“Startups don’t really know what they are at the beginning”

An interview with Alistair Croll and Benjamin Yoskovitz on using lean analytics in a startup

Alistair Croll and Benjamin Yoskovitz wrote the upcoming book Lean Analytics: Use Data to Build a Better Startup Faster. In the following interview, they discuss the inspiration behind their book, the unique aspects of using analytics in a startup environment, and more.

What inspired both of you to write your book?

Alistair Croll

Alistair Croll

A big part of the inspiration came from our work with Year One Labs, an early stage accelerator that we co-founded with two other partners in 2010. We implemented a Lean Startup program that we put the startups through and provided them with up to 12 months of hands-on mentorship. We saw with these companies as well as others that we’ve worked on ourselves, advised and invested in, that they struggled with what to measure, how to measure it, and why to measure certain things.

The core principle of Lean Startup is build, measure, and learn. While most entrepreneurs understand the “build” part since they’re often technical founders that are excellent at building stuff, they had a hard time with the measure and learn parts of the cycle. Lean Analytics is a way of codifying that further, without being overly prescriptive. We hope it provides a practical and deeper guide to implementing Lean Startup principles successfully and using analytics to genuinely affect your business.

What are some of the unique aspects to using analytics in a startup environment?

benjamin_yoskovitz

Benjamin Yoskovitz

One of the biggest challenges with using analytics in a startup environment is the vast amount of unknowns that a startup faces. Startups don’t really know what they are at the beginning. In fact, they shouldn’t even be building a product to solve a problem. In many ways they’re building products to learn what to build. Learning in an environment of risk and uncertainty is hard. So tracking things is also hard. Startups are also heavily influenced by what they see around them. They see companies that seem to be growing really quickly, the latest hottest trend, competition and so on. Those influences can negatively affect a startup’s focus and the rigorous approach needed to find true insight and grow a real business. Lean Analytics is meant to poke a hole in an entrepreneur’s reality distortion field, and encourage…or force! … a level of focus and attention that can cut out the noise and help founders move as quickly as possible without doing so blindly.

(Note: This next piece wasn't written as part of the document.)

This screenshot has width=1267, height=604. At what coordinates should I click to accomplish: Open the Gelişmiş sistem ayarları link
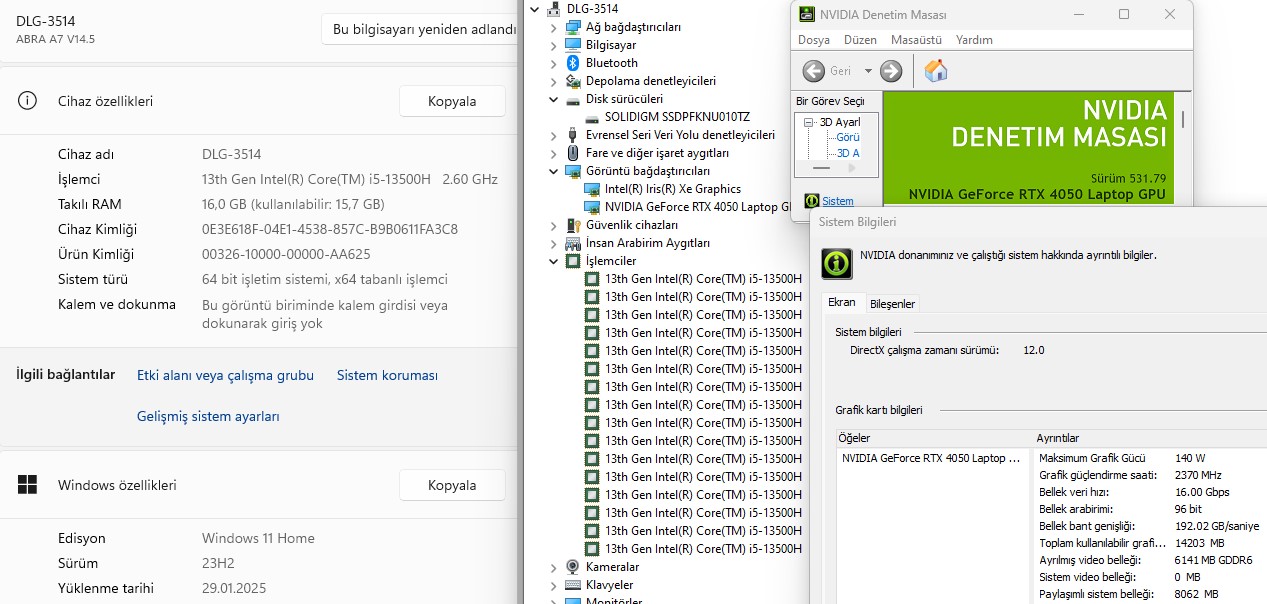[208, 416]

What defines a good metric?

Good metrics have a few qualities. For starters, a good metric should be a ratio or rate. It makes the number easier to compare. You want to avoid absolute numbers that always go up and to the right. Those are typically vanity metrics.

A good metric has to be incredibly easy to understand. You should be able to tell anyone the number and they can instantly understand what you’re doing and why.

A good metric, ultimately, has to change the way you behave. Or at least provide the opportunity for you to change. If you’re tracking a number and can’t figure out how changes in that number whether it be up, down, or sideways, would impact how you behave and what you do, then it’s a bad number. It probably isn’t worth tracking and certainly not worth focusing on. Good metrics are designed to improve decision making.

What are the stages of lean analytics?

We’ve defined five stages of Lean Analytics: Empathy, Stickiness, Virality, Revenue and Scale. We believe all startups go through these stages in this order, although we’ve certainly seen exceptions. And we’ve defined these stages as a way of focusing on a startup’s lifecycle and how the metrics change as a startup moves from one stage to the next. We’ve also created gates through which a startup goes to help it decide whether it’s ready to move to the next stage.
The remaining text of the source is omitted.